Герой был не на героине, а на земле. Его сотворили из праха, и все вернулось на свои круги. Грязные лужи, сломанные цветы. По нежных и мягких лепестках стекала кровь. Кровавый выдался июнь. А может и сентябрь. Но откуда быть в сентябре таким ярким цветам на клумбах? И почему молодому, валяться на земле, хотя нет войны, которая б его скосила?!
Он еще дышал, и ему было глубоко наплевать какой сейчас месяц, год и лунная фаза. Ему хотелось найти ее, подбежать, поцеловать. Но она была очень далеко, та и он навряд ли бы смог встать. Разбитая материя из осколков звездной пыли… она теперь лежала на земле и хотела обратно в небо. Но душа была сильнее и душа хотела к ней. Удар за ударом сердце отбивалось от наглой смерти, а веки прочищали мутные глаза. Удар за ударом дождь пробивал асфальт, и ровными струями сложил в нем всю свою печаль, которая так неумолимо язвила его тело.
После удара стрелки на часах застыли на отметке 3:20. Сакрально и свято.
Маленькие, нежные руки, тонкие пальцы, которым всегда хотелось выглядеть крупнее, чем они есть на самом деле, и та самая боязливая дрожь. Все это было таким родным, таким теплым. Это было что-то свое, нечто, что так притягивало к себе, от чего во все стороны исходил внеземной магнетизм. Что-то, данное свыше, частичка себя самого, они были здесь, они были рядом…
Маленькие и глупые мотыльки любят лететь на огонь. Туда, где их непременно ждет смерть. Но огонь ли это? Может просто ночь, своей лунностью свела какого то незрячего с ума? И он кричит теперь с площадей, какой-то неведомой силе, о незримом огне, который человеческий разум еще не постигал. Может и так. Ибо не каждый огонь горит зримо, и не каждый может ним обжечься.
Ты обносишь кусок земли девятиэтажной бетонной оградой, вешаешь на нее плазму, фотографии как бы близких тебе людей, в конце концов иконы, и называешь «это» своим домом. И даже одев на себя убитую лису в виде шубы, тебе здесь не станет теплее. Бетон не греет! Ау-у!
Дом там, с кем тебе хорошо. А стены, при потребности, возникнут сами вокруг тебя. И защитят, и прикроют. Но поверь, хорошо не «там», а «с кем».
Вот какой дом нужно беречь от пожара, вот что нужно строить без единого гвоздя. Впрочем, каждый из нас чего-то не понимает в жизнь, как и она в нас. Да-да, мы соприкасаемся с миром, он на нас реагирует. И может, когда мы наговариваем на жизнь, она что-то подобное в ответ кричит и нам. Просто мы еще не нашли с ней общий язык.
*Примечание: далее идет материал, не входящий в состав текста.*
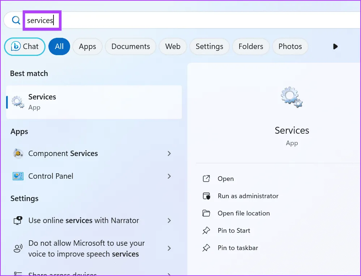Click the speech services voice icon
This screenshot has height=276, width=361.
pyautogui.click(x=18, y=249)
Согласитесь, ведь глупо в чем-то очень коротком, зацикливаться на чем-то одном, если это конечно, не самая важная истина. Истина это стержень, ось планеты, а вокруг танцует все приходящее и уходящее. У каждого своя истина, каждый делает стержнем что-то свое. А все вокруг – это наполнение, то, что можно с легкостью поменять. Как, например, тему разговора. Вот я говорил о бетонных стенах, а тут уже речь зашла об истинах. И вряд ли кто-то на моменте перехода вспыхнул негодованием, ибо для большинства главной является суть, стержень, а не наполнение. Всем хочется докопаться до той или иной сути, но поменяв хотя бы одну букву в слове, некоторым сделать это будет в разы сложнее. Не волнуйтесь, все мы в жизни чего-то не понимаем, все мы дико и страшно ошибаемся…
***
– Померла таки старуха – оборвал казалось уже вековую тишину голос одного из копачей.
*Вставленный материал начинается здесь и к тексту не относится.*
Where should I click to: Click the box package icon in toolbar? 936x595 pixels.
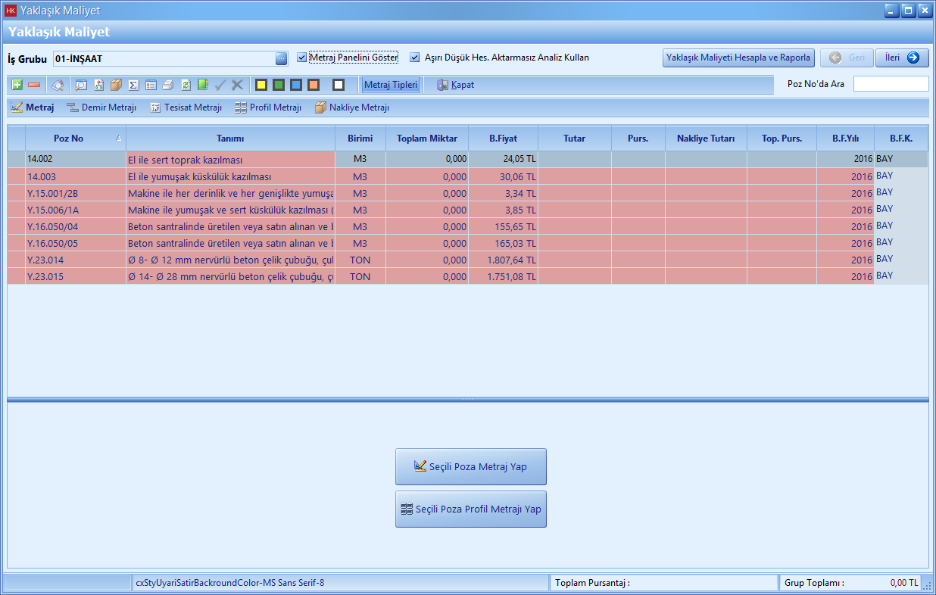(x=116, y=85)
– Да, вчера еще вечером похоронили. Дождь такой валил, думали, могилу всю затопит. Дороги размыло, ни пройти, ни проехать. Сегодня уже, благо, спокойнее все.
Копачи присели на скамейку перед свежей еще могилой. От нее до сих пор веяло человеческим теплом, хотя «человеческое» внутри ее уже весьма активно разлагалось.
– А жаль все таки старушку. Сколько ее помню, все время одна жила. Ни мужа, ни детей.
– Та, вроде, был же у нее по молодости жених. Не помню только, почему у них не сложилось ничего. Видать после того она и не оправилась.
– Ну как не сложилось… Умер он. Своей волей, или помог кто-то, этого уже точно не сказать. Нашли мертвым и все. Пути Господни неисповедимы.
– Да-а… Может слышал, парень молодой вчера с окна выпрыгнул. Что тогда, что сейчас, молодые гибнут страшно.
– Так что он, насмерть разбился?
– Та откуда же я знаю. По чем купил, по том и продаю. Там кто-то рядом проходил, вроде как скорую помощь вызвали, и увезли его. Больше ничего не скажу.
– Что за дураки такие. Эгоизм высшей степени.
Хотя копач и возмутился, это было явно наигранно. Какое ему дело до чьей-то судьбы, которая скоро вполне реально могла стать его работой. Немного посидев, оба поняли, что их диалог зашел в тупик. Накал молчания вскоре пережег вольфрамовую нить между ними и оба, пожав друг другу руки, ушли восвояси. Осталась здесь только старушка. И еще сотни таких же одиноких и полутеплых как она. Удивительно, но это самая логичная концовка нашей жизни. Ничего лишнего, тонко и хладнокровно.
***
Наутро полицейские уже переворачивали вверх дном и так разодранную квартиру. Выжженный окурками воздух, ломаная мелодия из-за стен. Все что здесь было, ветер уже унес в окно. Смотреть было не на что. К слову асфальт под окнами уже был чист. Дворники с раннего утра хорошо поработали и совершенно ничего не оставили полицейским. Опрос соседей тоже ничего не дал. Как будто никто и не знал о существовании здесь, за стеной живого человека. Могло показаться, что человек просто пропал без следа. Но след, как оказалось, был.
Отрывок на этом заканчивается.